HOW TO COMPLETE THIS TASK → Lines with the string "hidden" in the data below: report how many there are, and write nothing but the number.

DATA SUPPLIED →
###

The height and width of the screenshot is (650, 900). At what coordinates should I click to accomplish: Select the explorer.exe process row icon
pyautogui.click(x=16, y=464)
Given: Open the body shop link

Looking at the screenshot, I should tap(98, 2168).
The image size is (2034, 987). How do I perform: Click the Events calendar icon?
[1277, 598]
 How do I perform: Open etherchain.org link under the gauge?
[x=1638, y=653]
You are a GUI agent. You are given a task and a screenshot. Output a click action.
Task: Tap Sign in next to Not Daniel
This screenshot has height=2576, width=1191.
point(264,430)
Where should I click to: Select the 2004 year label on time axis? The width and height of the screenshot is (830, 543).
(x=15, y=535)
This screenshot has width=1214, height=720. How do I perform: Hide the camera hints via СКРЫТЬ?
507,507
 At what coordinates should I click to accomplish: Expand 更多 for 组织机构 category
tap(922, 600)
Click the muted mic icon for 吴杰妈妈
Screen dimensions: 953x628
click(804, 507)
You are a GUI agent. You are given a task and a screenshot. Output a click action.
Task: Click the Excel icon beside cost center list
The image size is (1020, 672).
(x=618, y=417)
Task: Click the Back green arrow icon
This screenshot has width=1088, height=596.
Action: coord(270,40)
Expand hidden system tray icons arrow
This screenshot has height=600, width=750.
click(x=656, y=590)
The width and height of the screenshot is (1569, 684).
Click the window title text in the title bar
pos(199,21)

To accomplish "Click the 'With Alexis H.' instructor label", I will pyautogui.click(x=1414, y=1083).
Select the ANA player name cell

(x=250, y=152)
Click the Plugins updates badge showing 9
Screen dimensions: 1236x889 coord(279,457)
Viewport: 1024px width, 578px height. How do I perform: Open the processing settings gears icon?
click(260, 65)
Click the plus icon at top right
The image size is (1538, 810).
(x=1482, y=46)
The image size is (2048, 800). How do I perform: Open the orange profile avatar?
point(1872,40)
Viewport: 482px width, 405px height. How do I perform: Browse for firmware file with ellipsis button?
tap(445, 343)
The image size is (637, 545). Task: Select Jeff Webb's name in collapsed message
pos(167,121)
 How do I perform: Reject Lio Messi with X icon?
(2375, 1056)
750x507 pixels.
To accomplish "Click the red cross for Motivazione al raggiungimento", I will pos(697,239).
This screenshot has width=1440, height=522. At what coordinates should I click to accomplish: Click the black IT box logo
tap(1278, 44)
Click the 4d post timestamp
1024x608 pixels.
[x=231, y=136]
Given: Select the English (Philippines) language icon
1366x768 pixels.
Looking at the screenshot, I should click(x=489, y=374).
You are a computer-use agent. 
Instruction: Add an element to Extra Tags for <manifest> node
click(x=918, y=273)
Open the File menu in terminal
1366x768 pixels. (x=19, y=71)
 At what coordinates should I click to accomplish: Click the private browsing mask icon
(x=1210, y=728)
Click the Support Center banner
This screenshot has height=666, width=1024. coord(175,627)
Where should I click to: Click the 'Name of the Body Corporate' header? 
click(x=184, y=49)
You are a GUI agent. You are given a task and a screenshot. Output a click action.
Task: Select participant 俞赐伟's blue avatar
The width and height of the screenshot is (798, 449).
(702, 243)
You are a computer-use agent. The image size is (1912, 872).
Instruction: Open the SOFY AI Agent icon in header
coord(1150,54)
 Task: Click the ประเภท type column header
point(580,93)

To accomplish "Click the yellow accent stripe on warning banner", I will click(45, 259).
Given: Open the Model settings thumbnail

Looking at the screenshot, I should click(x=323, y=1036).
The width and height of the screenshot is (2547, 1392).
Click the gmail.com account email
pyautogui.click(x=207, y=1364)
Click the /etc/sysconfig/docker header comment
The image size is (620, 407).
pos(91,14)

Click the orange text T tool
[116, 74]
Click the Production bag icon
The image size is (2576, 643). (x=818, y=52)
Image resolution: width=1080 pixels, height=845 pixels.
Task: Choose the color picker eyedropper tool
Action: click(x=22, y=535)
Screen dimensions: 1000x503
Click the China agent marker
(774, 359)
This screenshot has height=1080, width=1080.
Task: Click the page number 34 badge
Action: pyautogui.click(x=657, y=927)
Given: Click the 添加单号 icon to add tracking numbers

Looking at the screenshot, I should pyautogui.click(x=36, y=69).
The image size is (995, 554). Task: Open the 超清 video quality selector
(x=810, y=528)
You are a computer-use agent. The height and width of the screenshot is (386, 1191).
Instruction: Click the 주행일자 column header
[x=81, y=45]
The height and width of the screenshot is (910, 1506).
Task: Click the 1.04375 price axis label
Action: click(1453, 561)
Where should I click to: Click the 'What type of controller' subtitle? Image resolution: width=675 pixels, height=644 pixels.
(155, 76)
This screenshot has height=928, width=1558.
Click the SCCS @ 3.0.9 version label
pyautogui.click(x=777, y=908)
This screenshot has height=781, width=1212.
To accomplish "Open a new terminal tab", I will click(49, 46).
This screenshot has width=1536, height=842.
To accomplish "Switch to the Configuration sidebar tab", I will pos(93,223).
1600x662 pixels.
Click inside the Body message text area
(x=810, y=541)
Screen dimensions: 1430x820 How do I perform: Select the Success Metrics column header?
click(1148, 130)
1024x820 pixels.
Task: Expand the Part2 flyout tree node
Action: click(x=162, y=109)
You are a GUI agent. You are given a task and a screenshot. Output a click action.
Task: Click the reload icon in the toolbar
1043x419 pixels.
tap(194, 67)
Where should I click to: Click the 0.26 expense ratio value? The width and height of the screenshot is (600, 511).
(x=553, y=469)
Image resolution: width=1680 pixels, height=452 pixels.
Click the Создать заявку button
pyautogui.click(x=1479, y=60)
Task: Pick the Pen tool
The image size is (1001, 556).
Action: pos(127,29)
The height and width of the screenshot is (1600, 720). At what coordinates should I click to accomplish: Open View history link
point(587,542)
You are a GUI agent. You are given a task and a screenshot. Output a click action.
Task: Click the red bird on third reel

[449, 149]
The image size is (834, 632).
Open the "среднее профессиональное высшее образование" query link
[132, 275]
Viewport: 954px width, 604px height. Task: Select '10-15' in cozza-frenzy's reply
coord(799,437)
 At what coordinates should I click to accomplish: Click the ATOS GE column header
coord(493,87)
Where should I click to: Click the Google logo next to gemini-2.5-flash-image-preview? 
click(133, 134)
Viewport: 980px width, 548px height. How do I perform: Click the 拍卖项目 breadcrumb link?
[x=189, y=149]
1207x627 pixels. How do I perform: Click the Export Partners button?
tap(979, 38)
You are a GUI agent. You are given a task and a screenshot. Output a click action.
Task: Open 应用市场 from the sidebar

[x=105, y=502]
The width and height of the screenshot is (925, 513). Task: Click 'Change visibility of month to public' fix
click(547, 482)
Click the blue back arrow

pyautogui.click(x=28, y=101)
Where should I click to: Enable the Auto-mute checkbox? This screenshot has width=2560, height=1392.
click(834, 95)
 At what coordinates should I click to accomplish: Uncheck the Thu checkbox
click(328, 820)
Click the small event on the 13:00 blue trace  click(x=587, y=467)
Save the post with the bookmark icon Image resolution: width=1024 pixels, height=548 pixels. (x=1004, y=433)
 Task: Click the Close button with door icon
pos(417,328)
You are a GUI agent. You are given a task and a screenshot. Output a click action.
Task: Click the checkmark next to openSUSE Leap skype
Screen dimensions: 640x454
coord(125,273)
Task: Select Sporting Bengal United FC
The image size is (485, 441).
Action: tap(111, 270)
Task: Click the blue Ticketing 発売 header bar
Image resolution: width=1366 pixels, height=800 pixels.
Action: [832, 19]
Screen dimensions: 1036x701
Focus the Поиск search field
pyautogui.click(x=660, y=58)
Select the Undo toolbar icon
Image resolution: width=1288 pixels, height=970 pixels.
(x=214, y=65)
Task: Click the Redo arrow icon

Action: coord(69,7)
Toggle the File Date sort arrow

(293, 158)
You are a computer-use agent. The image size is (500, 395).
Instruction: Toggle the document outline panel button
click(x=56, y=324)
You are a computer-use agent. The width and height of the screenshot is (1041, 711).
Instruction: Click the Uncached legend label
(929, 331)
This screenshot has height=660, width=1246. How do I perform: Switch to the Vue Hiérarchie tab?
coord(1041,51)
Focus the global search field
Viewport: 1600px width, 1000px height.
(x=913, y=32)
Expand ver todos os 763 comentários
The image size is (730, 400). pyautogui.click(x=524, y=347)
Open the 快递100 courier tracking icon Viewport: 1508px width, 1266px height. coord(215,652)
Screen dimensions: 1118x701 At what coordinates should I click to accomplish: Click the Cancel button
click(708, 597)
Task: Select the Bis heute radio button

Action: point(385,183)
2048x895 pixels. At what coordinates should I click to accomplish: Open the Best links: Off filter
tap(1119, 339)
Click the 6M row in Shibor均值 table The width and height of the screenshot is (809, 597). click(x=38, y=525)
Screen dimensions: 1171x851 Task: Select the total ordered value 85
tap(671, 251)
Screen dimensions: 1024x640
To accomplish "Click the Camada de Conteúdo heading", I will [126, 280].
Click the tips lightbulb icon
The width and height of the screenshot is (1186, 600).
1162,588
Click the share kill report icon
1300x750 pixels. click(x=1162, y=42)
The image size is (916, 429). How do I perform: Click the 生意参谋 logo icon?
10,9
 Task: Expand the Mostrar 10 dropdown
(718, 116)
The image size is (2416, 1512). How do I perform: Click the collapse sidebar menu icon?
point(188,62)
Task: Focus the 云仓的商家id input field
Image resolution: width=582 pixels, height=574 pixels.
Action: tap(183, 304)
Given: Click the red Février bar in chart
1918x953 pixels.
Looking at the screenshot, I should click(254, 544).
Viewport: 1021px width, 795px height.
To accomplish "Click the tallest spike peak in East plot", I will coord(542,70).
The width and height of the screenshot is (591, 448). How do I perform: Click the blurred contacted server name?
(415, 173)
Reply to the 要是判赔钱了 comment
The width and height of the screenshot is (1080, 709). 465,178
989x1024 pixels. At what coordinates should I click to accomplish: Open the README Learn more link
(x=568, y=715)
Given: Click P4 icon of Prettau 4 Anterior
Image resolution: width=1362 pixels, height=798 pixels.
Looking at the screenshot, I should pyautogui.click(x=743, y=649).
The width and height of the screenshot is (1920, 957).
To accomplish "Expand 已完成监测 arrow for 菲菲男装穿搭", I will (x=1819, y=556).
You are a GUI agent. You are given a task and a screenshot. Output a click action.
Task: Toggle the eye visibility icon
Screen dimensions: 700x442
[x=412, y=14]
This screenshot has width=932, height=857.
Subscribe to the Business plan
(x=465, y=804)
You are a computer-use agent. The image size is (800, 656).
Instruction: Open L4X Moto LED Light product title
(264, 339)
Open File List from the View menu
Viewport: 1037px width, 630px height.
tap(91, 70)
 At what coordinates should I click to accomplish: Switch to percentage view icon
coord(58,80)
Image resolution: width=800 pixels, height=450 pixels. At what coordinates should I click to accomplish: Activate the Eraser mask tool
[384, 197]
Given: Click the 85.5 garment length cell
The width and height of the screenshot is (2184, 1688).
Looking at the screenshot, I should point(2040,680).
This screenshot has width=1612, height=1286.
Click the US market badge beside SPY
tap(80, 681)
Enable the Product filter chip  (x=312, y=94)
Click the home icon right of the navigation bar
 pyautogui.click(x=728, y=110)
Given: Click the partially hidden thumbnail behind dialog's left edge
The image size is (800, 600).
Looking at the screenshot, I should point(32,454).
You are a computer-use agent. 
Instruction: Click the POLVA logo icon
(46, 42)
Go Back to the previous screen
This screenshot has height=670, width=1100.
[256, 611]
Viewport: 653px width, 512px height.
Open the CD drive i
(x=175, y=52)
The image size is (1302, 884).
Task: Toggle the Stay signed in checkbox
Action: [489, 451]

###

TASK OUTPUT → 2